* start *

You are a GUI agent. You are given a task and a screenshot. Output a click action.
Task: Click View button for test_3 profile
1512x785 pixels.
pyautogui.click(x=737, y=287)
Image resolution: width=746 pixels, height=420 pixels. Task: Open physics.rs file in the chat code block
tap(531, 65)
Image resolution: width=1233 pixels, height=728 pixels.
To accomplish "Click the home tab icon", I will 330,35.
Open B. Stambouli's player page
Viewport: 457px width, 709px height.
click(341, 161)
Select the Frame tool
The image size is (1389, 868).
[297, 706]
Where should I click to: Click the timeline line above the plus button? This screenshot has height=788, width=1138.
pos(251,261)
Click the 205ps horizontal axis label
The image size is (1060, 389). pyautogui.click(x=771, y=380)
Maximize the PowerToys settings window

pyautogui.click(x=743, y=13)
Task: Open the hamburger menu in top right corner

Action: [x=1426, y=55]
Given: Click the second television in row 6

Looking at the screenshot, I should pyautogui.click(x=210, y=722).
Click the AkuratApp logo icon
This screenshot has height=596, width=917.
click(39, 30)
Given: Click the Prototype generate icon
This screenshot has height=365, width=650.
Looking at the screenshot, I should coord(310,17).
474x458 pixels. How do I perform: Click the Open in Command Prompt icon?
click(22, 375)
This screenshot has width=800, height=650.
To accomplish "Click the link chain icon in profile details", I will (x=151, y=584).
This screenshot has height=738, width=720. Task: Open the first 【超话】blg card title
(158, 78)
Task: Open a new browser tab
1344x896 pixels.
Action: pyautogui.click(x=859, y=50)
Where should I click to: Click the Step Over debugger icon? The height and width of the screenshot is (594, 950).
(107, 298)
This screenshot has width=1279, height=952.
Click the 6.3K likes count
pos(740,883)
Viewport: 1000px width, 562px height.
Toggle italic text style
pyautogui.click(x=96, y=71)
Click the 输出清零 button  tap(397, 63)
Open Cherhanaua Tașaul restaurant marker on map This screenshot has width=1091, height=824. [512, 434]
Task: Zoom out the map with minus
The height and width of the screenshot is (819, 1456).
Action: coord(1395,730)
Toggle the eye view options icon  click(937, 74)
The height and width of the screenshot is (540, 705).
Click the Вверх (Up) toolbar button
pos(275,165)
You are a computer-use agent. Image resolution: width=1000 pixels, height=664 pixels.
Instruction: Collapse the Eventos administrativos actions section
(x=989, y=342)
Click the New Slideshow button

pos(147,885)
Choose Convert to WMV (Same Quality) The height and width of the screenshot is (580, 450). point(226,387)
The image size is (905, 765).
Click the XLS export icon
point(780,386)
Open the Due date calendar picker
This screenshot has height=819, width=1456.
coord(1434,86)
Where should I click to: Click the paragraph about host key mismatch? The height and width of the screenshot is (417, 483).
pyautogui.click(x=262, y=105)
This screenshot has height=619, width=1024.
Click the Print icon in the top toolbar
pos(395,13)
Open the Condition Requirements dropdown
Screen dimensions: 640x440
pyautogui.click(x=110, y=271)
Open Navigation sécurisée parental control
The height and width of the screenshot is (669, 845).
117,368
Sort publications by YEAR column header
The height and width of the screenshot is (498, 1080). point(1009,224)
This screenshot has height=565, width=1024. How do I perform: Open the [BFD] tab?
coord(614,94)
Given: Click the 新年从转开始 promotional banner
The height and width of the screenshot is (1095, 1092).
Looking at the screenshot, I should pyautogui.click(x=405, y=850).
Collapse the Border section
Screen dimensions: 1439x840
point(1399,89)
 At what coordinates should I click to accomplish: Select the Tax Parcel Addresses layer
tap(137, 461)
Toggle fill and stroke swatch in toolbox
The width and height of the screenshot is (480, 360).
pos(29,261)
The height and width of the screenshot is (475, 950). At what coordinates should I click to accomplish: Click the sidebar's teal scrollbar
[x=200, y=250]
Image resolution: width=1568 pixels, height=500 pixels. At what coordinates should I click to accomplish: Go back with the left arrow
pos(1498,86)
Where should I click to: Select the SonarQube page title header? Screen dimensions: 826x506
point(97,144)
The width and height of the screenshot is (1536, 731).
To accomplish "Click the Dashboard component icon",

* end *

## [Exercise]
Give every line of the entries above as a JSON list of strings, one string per line, leaving out any blank lines.

## [Answer]
[
  "You are a GUI agent. You are given a task and a screenshot. Output a click action.",
  "Task: Click View button for test_3 profile",
  "1512x785 pixels.",
  "pyautogui.click(x=737, y=287)",
  "Image resolution: width=746 pixels, height=420 pixels. Task: Open physics.rs file in the chat code block",
  "tap(531, 65)",
  "Image resolution: width=1233 pixels, height=728 pixels.",
  "To accomplish \"Click the home tab icon\", I will 330,35.",
  "Open B. Stambouli's player page",
  "Viewport: 457px width, 709px height.",
  "click(341, 161)",
  "Select the Frame tool",
  "The image size is (1389, 868).",
  "[297, 706]",
  "Where should I click to: Click the timeline line above the plus button? This screenshot has height=788, width=1138.",
  "pos(251,261)",
  "Click the 205ps horizontal axis label",
  "The image size is (1060, 389). pyautogui.click(x=771, y=380)",
  "Maximize the PowerToys settings window",
  "pyautogui.click(x=743, y=13)",
  "Task: Open the hamburger menu in top right corner",
  "Action: [x=1426, y=55]",
  "Given: Click the second television in row 6",
  "Looking at the screenshot, I should pyautogui.click(x=210, y=722).",
  "Click the AkuratApp logo icon",
  "This screenshot has height=596, width=917.",
  "click(39, 30)",
  "Given: Click the Prototype generate icon",
  "This screenshot has height=365, width=650.",
  "Looking at the screenshot, I should coord(310,17).",
  "474x458 pixels. How do I perform: Click the Open in Command Prompt icon?",
  "click(22, 375)",
  "This screenshot has width=800, height=650.",
  "To accomplish \"Click the link chain icon in profile details\", I will (x=151, y=584).",
  "This screenshot has height=738, width=720. Task: Open the first 【超话】blg card title",
  "(158, 78)",
  "Task: Open a new browser tab",
  "1344x896 pixels.",
  "Action: pyautogui.click(x=859, y=50)",
  "Where should I click to: Click the Step Over debugger icon? The height and width of the screenshot is (594, 950).",
  "(107, 298)",
  "This screenshot has width=1279, height=952.",
  "Click the 6.3K likes count",
  "pos(740,883)",
  "Viewport: 1000px width, 562px height.",
  "Toggle italic text style",
  "pyautogui.click(x=96, y=71)",
  "Click the 输出清零 button  tap(397, 63)",
  "Open Cherhanaua Tașaul restaurant marker on map This screenshot has width=1091, height=824. [512, 434]",
  "Task: Zoom out the map with minus",
  "The height and width of the screenshot is (819, 1456).",
  "Action: coord(1395,730)",
  "Toggle the eye view options icon  click(937, 74)",
  "The height and width of the screenshot is (540, 705).",
  "Click the Вверх (Up) toolbar button",
  "pos(275,165)",
  "You are a computer-use agent. Image resolution: width=1000 pixels, height=664 pixels.",
  "Instruction: Collapse the Eventos administrativos actions section",
  "(x=989, y=342)",
  "Click the New Slideshow button",
  "pos(147,885)",
  "Choose Convert to WMV (Same Quality) The height and width of the screenshot is (580, 450). point(226,387)",
  "The image size is (905, 765).",
  "Click the XLS export icon",
  "point(780,386)",
  "Open the Due date calendar picker",
  "This screenshot has height=819, width=1456.",
  "coord(1434,86)",
  "Where should I click to: Click the paragraph about host key mismatch? The height and width of the screenshot is (417, 483).",
  "pyautogui.click(x=262, y=105)",
  "This screenshot has height=619, width=1024.",
  "Click the Print icon in the top toolbar",
  "pos(395,13)",
  "Open the Condition Requirements dropdown",
  "Screen dimensions: 640x440",
  "pyautogui.click(x=110, y=271)",
  "Open Navigation sécurisée parental control",
  "The height and width of the screenshot is (669, 845).",
  "117,368",
  "Sort publications by YEAR column header",
  "The height and width of the screenshot is (498, 1080). point(1009,224)",
  "This screenshot has height=565, width=1024. How do I perform: Open the [BFD] tab?",
  "coord(614,94)",
  "Given: Click the 新年从转开始 promotional banner",
  "The height and width of the screenshot is (1095, 1092).",
  "Looking at the screenshot, I should pyautogui.click(x=405, y=850).",
  "Collapse the Border section",
  "Screen dimensions: 1439x840",
  "point(1399,89)",
  " At what coordinates should I click to accomplish: Select the Tax Parcel Addresses layer",
  "tap(137, 461)",
  "Toggle fill and stroke swatch in toolbox",
  "The width and height of the screenshot is (480, 360).",
  "pos(29,261)",
  "The height and width of the screenshot is (475, 950). At what coordinates should I click to accomplish: Click the sidebar's teal scrollbar",
  "[x=200, y=250]",
  "Image resolution: width=1568 pixels, height=500 pixels. At what coordinates should I click to accomplish: Go back with the left arrow",
  "pos(1498,86)",
  "Where should I click to: Select the SonarQube page title header? Screen dimensions: 826x506",
  "point(97,144)",
  "The width and height of the screenshot is (1536, 731).",
  "To accomplish \"Click the Dashboard component icon\","
]